Well, one of the things we do in agile marketing is we put some processes in place to make sure that all of those groups are collaborating. They’re setting the priorities together, and they’re reviewing the results together.
4 Benefits of Agile Marketing
As a result of these six values, there are four important benefits to agile marketing.
I. The first is that you can get more done
I’ve taught a lot of teams agile marketing, and, as a whole, they tell me that they get about 30% to 40% more done with agile marketing. I had one team tell me they got 400% more done, but that’s not typical. So they’re getting more done, and they’re getting more done because they’re not doing rework and they’re working on the right priorities.
II. Getting the right things done
Because you’re working with sales, you’re working with senior management to set the priorities, you’re making sure with agile marketing that you’re getting the right things done, and that’s important.
III. Adapting to change
Part of our life today in marketing is that things change. We know that Google is going to change their PageRank algorithm in 2017. We don’t know exactly how, but we know it’s going to happen, and we need to be able to adapt to that change quickly and accurately, and we put processes in place in agile marketing to make sure that happens.

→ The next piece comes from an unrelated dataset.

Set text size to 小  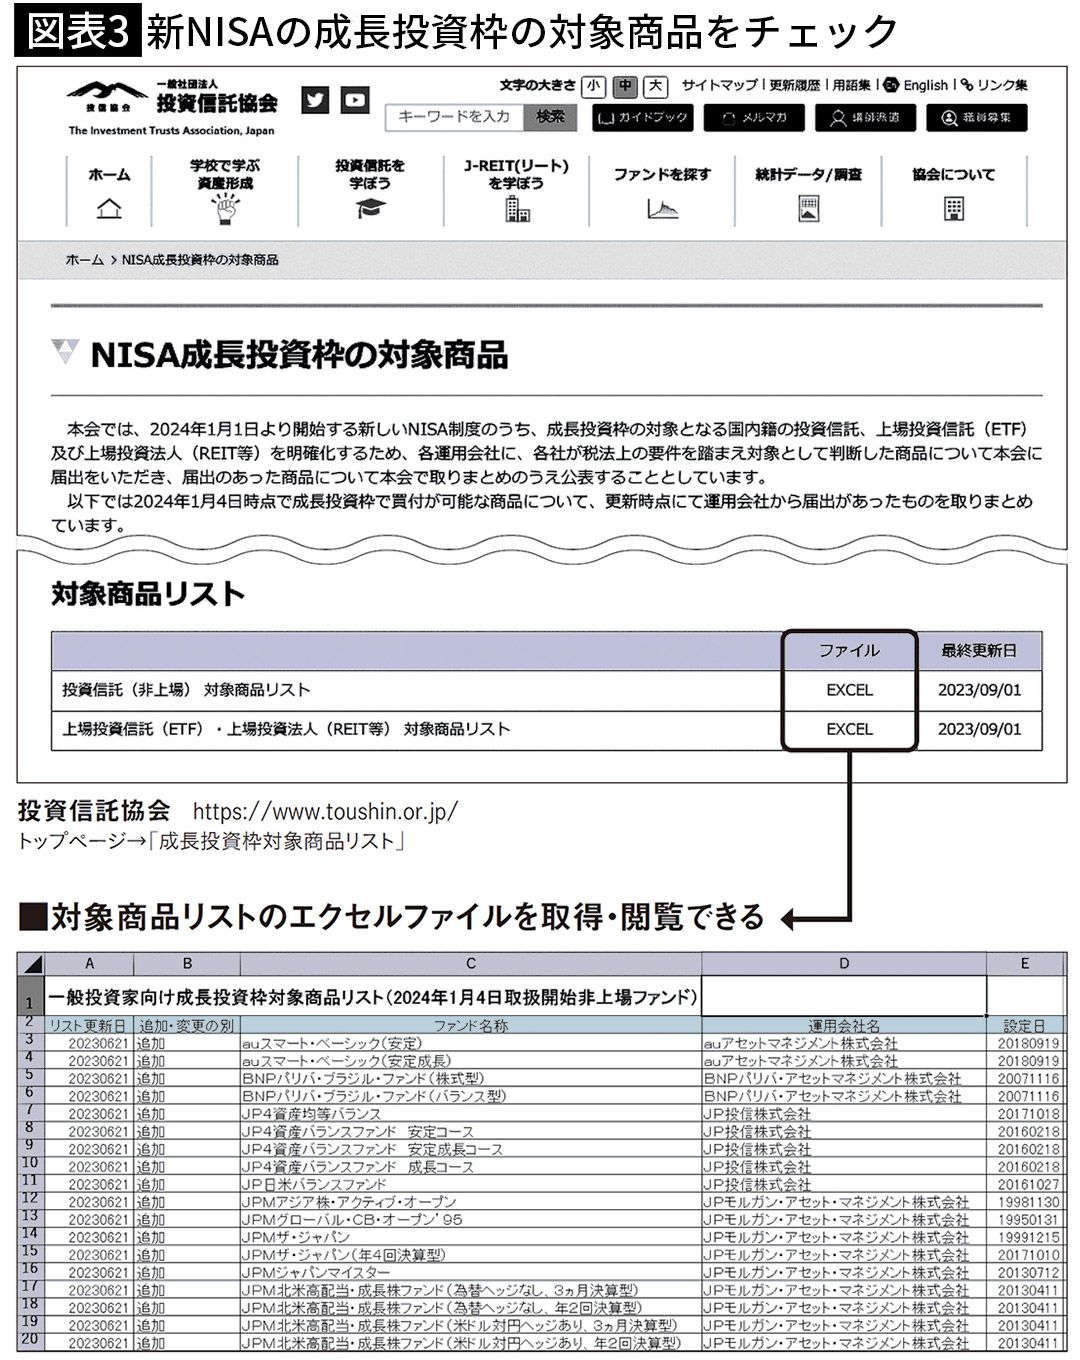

IV. Improved communications
Improved communications both within the marketing team and, probably even more important, outside the marketing team to sales and senior management.
By representing what we’re getting done on something like a Kanban board, everybody can see exactly what marketing is working on, where it’s at, and what they’re getting done.
So that’s agile marketing in a nutshell. I’d love to hear your comments, and thanks for watching.